Il y a d’ailleurs un site internet qui répertorie l’ensemble des différents variants du coronavirus et où l’on peut voir qu’il n’y a pas moins de 5 000 séquences différentes qui ont été déposées.

Site internet qui répertorie l’ensemble des différents variants du coronavirus et où l’on peut voir qu’il n’y a pas moins de 5 000 séquences différentes qui ont été déposées. (Photo : capture d’Écran / Gisaid)

Le virus mute, il change, il n’est pas toujours identique au virus de départ mais, encore une fois, c’est un phénomène normal.

Le virus a donc muté parce que c’est dans sa nature de muter… Vous dites en outre qu’il mute légèrement. Cela signifie-t-il que le virus actuel n’est pas plus virulent que celui qu’on avait au début de l’épidémie ?

Ça, on ne peut pas totalement le savoir. On sait que le coronavirus a muté au tout début de l’épidémie de telle façon à devenir probablement plus contagieux. Il a eu une mutation au niveau de sa protéine d’enveloppe, la « protéine Spike », qu’il utilise pour s’attacher aux cellules.

* [Données affichées]:
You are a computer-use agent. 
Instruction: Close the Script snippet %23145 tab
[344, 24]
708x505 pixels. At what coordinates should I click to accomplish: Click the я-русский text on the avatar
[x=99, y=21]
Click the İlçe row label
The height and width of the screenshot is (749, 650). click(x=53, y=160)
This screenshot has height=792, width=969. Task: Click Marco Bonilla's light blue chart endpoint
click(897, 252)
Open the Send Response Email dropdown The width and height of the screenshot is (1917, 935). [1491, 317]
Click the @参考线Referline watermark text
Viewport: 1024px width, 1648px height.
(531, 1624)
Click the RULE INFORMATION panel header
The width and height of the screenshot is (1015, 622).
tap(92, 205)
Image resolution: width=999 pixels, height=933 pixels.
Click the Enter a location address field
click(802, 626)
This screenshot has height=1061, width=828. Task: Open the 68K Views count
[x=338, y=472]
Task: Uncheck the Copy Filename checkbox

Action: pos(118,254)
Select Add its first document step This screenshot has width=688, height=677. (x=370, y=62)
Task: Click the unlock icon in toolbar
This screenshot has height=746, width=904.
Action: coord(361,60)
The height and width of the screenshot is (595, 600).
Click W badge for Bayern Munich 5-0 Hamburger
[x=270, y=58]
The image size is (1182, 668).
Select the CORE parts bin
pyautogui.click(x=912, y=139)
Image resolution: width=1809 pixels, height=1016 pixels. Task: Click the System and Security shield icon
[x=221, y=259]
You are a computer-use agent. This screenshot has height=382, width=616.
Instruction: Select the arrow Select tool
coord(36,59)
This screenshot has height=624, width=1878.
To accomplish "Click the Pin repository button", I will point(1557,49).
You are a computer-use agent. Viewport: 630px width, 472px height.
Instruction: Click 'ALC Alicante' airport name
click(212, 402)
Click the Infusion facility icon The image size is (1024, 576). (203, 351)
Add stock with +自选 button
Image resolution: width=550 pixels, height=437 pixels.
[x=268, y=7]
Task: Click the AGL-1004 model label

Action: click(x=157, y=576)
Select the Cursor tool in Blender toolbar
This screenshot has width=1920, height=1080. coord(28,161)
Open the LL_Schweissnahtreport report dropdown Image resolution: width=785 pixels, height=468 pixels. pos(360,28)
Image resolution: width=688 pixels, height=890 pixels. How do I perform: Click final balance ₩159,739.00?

* [Travail demandé]: Relevez, s'il vous plaît, toutes les informations que le passage fourni donne sur la « protéine Spike ».

* [Réponse]:
- C'est la protéine d'enveloppe du coronavirus.
- Le virus a eu une mutation au niveau de cette protéine.
- Le virus l'utilise pour s'attacher aux cellules.